Yep, I compared them head-to head. from the 110 of each. I have much less greens, now that I've put them in my plate, but I still have some loose ones.
I'll try it again, and post pictures of the springs/guts disassembled. Not Super HQ pictures, mind; (with my cheap refurbished point&shoot) but I should at least have clear ones on white paper.
Wow, just took a ton of pictures. The springs do seem to be the same (same number of coils, same number of rotations). The sliders appear to be the same (and amount of motion, same bump size/shape). Frist time using the "small currency mass force test", I cane up with the white ones being one dime lighter! I then repeated the test trying to eliminate off-axis loading, and got the same mass each time. (it held at 12 nickels and 10 dimes, and actuated at the 11'th dime every time, excluding eccentrically loaded cases, That's 82.68g
for those interested)
I'm uploading a ton of pictures to photobucket, and I'll just share the album. I'll post the money shots as higher quality ones on imm.io or upload them here.

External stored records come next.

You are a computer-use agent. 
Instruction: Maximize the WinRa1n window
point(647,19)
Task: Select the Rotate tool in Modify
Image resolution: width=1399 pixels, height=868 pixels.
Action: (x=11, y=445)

Edit: Looking at the pictures, I think it might have been the diffrence between 9 and 10. Both held up 10.
After testing, I did note that the white was easier to actuate with 10 on it than ther green. This can be for one (or more) of several reasons:
1. The slider is black, perhaps it has some lesser amount of friction (doubtful, as the metal crosspoints don't really add that much force)
2. They are different by some factor I do not know
3. They are the same, and the 2 or so gram difference is just manufacturing tolerances (2.3% difference isn't really that much).
4. Experimental error (more vibrations caused my the white being at the edge of the board, etc.)
5. User error. (Maybe they were the same, and it's just me expecting a difference, and seeing one).
I would also like to note that both the fully loaded switches were easy to actuate with vibrations, breathing, etc. They could hold the weight for some time, though. (Up to a minute, I would imagine, until stray vibrations, etc moved them.)
If you want, I'll run a multi-factor analysis with an ANOVA table and everything to try and see what exactly the issue is. Unfortunately, since my measurement error is so high, I'd need more precise weights and scales to be able to draw any sort of conclusion from it. Given those weights or scales, I'd happily do this. I enjoy engineering tests.
i was under the impression that whites had a tactile bump similar in size to clears in addition to the clicky slider.
They looked the same to me. You'll be able to judge this for yourself from the pictures I took several, and only some are appreciable blurry!
"small currency mass force test" pictures to be added later.
After some more subjectivity, the "click" on the green I tried just now does sound like it might be a little more loud, sharp, less dampened than the white.